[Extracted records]
▶
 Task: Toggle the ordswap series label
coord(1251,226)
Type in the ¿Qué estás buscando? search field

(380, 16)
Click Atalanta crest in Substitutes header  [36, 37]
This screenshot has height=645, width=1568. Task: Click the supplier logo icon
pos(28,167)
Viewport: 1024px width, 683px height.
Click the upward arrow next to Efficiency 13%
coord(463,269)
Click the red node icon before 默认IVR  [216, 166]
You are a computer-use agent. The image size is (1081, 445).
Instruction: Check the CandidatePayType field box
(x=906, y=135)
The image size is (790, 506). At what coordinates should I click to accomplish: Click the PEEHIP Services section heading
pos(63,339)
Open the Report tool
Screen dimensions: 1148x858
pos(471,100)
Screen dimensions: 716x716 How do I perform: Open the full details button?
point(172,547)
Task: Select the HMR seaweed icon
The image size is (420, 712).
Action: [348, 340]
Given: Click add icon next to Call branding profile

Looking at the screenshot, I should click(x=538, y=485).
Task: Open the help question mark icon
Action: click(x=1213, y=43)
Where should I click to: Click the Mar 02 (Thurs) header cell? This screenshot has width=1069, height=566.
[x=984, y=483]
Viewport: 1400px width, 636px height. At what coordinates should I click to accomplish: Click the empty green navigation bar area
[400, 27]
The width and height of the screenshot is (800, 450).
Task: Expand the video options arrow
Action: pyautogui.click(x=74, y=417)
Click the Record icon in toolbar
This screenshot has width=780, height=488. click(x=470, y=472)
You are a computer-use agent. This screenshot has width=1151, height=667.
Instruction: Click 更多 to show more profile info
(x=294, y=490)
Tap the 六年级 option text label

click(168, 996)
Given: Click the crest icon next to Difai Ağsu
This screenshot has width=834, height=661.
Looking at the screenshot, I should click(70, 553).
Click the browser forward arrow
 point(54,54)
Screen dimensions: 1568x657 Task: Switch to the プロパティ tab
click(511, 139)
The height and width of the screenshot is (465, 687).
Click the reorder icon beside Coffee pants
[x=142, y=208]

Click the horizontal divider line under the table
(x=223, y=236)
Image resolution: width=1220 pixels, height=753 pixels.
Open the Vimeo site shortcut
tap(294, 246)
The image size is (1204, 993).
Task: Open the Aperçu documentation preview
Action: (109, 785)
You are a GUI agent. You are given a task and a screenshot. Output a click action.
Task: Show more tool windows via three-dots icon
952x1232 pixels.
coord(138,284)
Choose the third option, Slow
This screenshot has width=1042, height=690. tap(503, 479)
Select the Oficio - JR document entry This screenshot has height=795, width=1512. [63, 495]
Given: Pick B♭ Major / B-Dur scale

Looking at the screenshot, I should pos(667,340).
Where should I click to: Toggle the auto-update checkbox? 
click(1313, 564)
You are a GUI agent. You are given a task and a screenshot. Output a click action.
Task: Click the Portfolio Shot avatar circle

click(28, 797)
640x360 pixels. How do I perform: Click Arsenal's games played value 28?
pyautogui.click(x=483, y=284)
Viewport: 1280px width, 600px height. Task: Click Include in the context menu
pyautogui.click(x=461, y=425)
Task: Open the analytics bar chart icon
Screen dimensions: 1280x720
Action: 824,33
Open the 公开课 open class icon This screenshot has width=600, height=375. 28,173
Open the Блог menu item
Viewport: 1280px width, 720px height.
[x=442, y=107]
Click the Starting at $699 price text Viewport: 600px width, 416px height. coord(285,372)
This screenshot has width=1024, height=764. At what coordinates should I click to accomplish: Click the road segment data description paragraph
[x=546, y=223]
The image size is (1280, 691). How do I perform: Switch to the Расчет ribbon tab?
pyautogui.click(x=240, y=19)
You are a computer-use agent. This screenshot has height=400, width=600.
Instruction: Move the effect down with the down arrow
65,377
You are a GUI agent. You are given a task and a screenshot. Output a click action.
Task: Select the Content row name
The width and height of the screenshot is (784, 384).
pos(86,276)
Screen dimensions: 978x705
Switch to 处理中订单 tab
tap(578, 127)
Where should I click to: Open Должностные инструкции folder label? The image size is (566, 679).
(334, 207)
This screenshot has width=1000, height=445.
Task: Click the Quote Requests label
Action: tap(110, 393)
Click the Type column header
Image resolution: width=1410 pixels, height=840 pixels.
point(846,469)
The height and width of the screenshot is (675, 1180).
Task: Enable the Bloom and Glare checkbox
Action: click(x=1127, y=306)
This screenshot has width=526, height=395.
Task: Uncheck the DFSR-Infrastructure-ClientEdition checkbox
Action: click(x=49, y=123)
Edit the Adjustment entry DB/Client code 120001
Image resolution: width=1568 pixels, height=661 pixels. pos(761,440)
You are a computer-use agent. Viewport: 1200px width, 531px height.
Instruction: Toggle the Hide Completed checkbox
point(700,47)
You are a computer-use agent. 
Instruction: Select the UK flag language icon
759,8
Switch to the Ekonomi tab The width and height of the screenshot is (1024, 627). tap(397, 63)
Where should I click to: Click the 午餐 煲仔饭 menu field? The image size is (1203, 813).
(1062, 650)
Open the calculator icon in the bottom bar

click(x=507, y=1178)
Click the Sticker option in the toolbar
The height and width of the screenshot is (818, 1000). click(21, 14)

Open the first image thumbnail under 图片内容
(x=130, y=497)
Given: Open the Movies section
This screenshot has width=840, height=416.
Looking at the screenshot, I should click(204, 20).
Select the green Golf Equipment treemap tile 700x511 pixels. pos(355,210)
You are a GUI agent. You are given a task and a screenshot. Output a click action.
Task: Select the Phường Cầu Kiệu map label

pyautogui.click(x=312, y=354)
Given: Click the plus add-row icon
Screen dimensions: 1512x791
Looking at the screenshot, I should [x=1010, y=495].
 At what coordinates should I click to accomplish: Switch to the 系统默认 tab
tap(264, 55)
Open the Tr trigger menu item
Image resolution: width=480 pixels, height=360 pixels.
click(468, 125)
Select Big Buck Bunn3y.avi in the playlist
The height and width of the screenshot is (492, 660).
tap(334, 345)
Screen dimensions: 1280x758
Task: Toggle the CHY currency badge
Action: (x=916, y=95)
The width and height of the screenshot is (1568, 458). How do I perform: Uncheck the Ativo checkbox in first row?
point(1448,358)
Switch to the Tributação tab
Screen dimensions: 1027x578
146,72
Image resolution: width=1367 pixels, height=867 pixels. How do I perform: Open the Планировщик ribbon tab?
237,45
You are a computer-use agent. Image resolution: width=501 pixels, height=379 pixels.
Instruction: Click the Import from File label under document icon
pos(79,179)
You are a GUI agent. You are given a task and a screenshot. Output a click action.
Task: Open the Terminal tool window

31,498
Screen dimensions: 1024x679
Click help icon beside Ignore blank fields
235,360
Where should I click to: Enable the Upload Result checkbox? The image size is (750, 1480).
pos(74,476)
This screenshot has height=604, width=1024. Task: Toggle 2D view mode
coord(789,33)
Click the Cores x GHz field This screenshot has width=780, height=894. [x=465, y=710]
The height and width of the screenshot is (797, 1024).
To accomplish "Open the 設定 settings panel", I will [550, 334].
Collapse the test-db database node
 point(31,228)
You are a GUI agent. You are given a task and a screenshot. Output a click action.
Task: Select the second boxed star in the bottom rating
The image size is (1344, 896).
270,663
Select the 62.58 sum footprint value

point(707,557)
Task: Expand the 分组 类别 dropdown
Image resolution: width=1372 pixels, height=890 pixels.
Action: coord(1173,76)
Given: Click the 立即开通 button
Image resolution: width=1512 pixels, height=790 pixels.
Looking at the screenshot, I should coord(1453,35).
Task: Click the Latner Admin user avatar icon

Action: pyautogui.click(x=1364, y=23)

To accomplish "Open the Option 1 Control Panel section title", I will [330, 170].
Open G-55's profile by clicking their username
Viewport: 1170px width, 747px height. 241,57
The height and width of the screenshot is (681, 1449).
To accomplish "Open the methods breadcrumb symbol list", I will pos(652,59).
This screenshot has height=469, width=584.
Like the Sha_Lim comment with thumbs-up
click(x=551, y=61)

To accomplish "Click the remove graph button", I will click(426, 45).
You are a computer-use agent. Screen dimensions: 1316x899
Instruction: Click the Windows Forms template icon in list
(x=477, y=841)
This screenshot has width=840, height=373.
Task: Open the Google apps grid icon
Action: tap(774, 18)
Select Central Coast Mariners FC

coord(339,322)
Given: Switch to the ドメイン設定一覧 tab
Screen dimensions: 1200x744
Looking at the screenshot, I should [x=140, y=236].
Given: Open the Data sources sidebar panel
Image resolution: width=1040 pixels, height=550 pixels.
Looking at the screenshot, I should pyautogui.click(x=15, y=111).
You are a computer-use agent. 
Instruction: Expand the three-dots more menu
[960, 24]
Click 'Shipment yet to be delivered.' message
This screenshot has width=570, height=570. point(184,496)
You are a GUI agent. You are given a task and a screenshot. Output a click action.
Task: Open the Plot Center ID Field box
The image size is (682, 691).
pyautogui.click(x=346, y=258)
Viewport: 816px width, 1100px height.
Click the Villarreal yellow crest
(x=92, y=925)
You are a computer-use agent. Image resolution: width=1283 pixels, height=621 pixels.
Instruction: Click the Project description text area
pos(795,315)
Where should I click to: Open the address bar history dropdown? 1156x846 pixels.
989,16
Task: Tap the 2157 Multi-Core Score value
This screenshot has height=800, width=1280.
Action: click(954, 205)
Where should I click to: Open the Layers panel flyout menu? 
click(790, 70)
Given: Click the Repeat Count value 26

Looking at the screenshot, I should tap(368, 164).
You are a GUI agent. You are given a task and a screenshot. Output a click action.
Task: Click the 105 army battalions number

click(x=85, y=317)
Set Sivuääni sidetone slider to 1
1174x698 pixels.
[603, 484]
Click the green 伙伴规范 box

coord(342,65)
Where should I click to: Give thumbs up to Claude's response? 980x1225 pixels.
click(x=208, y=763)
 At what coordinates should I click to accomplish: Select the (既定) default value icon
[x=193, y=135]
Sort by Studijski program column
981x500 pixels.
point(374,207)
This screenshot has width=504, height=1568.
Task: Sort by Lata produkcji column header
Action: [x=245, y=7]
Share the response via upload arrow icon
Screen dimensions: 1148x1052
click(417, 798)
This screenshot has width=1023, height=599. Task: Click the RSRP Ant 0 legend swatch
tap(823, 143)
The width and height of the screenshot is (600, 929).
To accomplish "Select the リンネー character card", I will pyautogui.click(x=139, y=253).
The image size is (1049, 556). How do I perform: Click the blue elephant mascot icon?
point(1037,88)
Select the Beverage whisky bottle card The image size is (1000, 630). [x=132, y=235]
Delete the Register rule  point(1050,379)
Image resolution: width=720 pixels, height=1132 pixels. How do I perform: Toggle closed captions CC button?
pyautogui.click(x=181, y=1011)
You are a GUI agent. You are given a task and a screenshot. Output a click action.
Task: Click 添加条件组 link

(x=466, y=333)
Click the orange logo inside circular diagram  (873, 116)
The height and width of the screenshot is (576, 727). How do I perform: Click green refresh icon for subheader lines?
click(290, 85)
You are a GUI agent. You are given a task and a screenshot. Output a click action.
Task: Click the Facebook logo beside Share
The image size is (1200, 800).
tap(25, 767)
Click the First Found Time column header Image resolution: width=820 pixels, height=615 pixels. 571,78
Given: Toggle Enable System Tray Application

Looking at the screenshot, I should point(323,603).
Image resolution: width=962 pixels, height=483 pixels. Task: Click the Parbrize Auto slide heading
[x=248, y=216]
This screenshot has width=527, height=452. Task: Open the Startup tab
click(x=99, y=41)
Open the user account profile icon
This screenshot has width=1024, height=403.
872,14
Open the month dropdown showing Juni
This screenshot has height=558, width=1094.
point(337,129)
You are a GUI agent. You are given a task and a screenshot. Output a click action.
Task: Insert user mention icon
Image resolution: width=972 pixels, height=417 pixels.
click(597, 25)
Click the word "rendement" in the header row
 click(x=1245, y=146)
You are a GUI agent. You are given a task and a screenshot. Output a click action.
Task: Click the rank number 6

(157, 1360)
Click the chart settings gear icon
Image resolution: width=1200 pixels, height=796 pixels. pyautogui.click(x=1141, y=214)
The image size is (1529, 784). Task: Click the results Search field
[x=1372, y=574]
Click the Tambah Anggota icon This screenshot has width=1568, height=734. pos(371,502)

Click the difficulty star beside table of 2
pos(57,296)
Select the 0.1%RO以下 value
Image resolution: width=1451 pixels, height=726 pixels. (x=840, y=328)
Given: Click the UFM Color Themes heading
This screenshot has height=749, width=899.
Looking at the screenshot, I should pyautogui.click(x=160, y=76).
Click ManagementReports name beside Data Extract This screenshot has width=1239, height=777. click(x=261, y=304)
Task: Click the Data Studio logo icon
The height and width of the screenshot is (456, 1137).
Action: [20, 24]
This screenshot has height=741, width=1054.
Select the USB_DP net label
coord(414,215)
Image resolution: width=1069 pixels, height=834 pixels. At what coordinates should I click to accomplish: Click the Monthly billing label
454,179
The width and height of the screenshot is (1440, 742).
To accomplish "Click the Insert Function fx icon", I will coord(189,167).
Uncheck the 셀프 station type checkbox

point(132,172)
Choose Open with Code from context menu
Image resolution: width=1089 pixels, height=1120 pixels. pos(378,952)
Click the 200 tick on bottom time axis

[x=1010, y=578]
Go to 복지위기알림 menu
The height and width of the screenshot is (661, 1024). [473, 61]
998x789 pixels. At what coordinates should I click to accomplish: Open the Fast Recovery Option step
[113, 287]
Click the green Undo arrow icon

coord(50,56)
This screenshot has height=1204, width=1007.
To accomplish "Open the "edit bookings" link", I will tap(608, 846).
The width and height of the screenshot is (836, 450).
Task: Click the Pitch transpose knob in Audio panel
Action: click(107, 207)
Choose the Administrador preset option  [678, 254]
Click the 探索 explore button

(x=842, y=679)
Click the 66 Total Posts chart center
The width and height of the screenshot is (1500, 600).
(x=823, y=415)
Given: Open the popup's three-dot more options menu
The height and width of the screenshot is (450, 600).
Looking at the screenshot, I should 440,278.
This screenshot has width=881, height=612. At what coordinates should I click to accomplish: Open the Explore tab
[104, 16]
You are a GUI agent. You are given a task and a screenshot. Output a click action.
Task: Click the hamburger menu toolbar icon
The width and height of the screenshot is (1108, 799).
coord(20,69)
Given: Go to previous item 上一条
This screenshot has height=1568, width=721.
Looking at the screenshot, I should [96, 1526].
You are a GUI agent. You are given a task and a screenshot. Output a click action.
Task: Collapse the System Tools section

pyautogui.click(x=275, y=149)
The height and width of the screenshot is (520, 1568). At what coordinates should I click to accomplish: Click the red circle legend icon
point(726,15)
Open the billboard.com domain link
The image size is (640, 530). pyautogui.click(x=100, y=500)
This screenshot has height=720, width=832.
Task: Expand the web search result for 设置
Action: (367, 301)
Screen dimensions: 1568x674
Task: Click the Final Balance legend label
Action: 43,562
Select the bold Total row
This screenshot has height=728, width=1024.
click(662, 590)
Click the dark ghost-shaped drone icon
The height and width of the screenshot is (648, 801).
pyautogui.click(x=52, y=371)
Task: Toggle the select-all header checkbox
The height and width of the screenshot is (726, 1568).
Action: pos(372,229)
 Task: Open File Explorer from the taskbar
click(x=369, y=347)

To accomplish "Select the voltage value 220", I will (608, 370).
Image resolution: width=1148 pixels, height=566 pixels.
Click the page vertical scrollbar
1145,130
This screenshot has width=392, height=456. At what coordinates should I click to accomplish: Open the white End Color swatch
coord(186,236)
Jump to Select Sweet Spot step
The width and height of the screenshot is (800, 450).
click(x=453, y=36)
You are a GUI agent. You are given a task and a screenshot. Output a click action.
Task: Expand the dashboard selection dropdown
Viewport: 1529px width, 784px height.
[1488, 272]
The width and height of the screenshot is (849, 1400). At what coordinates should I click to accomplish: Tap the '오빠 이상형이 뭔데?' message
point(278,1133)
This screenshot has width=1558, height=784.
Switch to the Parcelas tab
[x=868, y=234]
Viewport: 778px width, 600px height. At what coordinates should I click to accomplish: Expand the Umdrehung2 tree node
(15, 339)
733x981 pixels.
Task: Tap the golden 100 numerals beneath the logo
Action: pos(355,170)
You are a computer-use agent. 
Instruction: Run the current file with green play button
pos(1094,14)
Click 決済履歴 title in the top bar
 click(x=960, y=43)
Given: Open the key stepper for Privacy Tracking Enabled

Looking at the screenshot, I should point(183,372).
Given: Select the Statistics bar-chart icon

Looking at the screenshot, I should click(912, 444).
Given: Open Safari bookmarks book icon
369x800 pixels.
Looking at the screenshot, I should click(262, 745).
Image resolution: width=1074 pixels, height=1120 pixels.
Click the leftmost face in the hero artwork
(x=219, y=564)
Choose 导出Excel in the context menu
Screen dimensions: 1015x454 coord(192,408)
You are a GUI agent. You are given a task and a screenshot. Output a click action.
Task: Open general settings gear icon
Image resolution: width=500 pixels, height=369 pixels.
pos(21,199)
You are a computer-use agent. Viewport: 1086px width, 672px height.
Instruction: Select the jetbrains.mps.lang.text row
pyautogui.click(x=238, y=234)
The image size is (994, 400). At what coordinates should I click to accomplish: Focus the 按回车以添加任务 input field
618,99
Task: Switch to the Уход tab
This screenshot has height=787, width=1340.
◀
TASK DETAILS:
Which lines of the records above contain the word "computer"? Report each one.

RESPONSE:
You are a computer-use agent. The image size is (1081, 445).
You are a computer-use agent. This screenshot has width=1151, height=667.
You are a computer-use agent. This screenshot has height=400, width=600.
You are a computer-use agent. Viewport: 1200px width, 531px height.
You are a computer-use agent. 
You are a computer-use agent. Image resolution: width=501 pixels, height=379 pixels.
You are a computer-use agent. Screen dimensions: 1316x899
You are a computer-use agent. 
You are a computer-use agent. Image resolution: width=1283 pixels, height=621 pixels.
You are a computer-use agent. 
You are a computer-use agent. Viewport: 1086px width, 672px height.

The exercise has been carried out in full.